As mentioned above what this screening targets is different than conventional cancer-screening processes, for it identifies “bi-product mutations” in 15-HPGD(and other genes) which are caused by a deficiency in oxygen created by the lung cancer cancer cells, and which can be expanded to other genes, cancers, and other diseases.
Where do you see this type of screening being done in the future?
Since this screening is non-invasive, cheap, and compatible with most pharmaceutical sequencing technologies it could easily be inputted and licensed into companies such as CVS, Walmart, Walgreens, and Rite Aid for any consumer that wishes to know the status of their potential lung cancer(and other diseases potentially too). In addition large Biotech and Oncology companies such as Amgen, Pfizer, Gilead, and Merck and small research companies too will likely want to license this product for research on their technologies and create new uses for it, which are compatible with their technology. Finally, this likely could be licensed to large insurance companies who want to spend less on their consumer medical costs, so they will likely create new plans and insurance benefits to save on cost and gain more traction by using a more affordable technology.
What about costs for this new screening process versus the previous screening types?
The cost to sequence the whole genome currently sits around 3,000 using most NexGen technologies at a 99.9 accuracy rate. The cost of sequencing and identifying mutations in ONE gene will cost around 0.15-0.85, thanks to modern technology advancements and data recognition. Also, thanks to the fact that screening sample can either be saliva or nail clipping sample, the cost of storage will be much cheaper and likely total costs will amount to <5.00 per screening, making it much cheaper than market average, and allowing HUGE markup potential!
Why do you think this has not been done before?
This has never been done before likely due to the fact, that the biotech industry has long discouraged innovators from actually creating their own creations, rather resorting to extensions of what the biotech industry has created and deems innovative!
What went into research and preparing the papers to support your new screening process?

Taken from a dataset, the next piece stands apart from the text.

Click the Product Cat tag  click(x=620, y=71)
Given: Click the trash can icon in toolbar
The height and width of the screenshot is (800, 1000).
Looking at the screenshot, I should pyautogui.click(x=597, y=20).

I spoke with multiple professors from UCLA, Stanford, and USC who helped the paper to make it more compatible with modern medical standards. In addition I used sites such as PubMED NIH Archives, and some data that a few companies and university labs let me use to support some of my claims. Finally, I edited multiple times my paper and created a brainstorm section at the bottom to better channel my ideas and thoughts.
What did you have to take into account as you put it all together?
That what I was doing was valuable so I needed a patent to make this thing a possibility. In addition I felt as if I had a moral responsibility to help the millions that could do in the future, gain their lives back, and that it was my destiny to do such.
What is your ultimate goal in getting this new screening process technique out to the public?
My ultimate goal is three things. 1. Giving lives back that would not have been taken away had SimpliGene not been created, and two creating an expandable and affordable healthcare system based off of it. Finally, to be the initiator of a new biotech industry that is more diverse.
What do you see in your future for other discoveries you are interested in?
Well this is not only my only creation, I have also created (partially coded) a innovative video streaming and audio streaming site called PLATFORM which I hope to level it up (It already has received some angel investments), after SimpliGene becomes a success. In addition, I am excited in my future to potentially research nuclear energy and how that can be used from Space Launches to car manufacturing, and to create a more sustainable shopping and consumer company.
What are your other interests in this same field?
I am quite interested in CRISPR and SELVA and I believe they are both compatible with SimpliGene. In addition, I am very interested in CAR-T Cell Therapy and where that goes, and finally immortal cells such as Henrietta lacks to see the potential in those. Those are definitely some of my other interests in the field.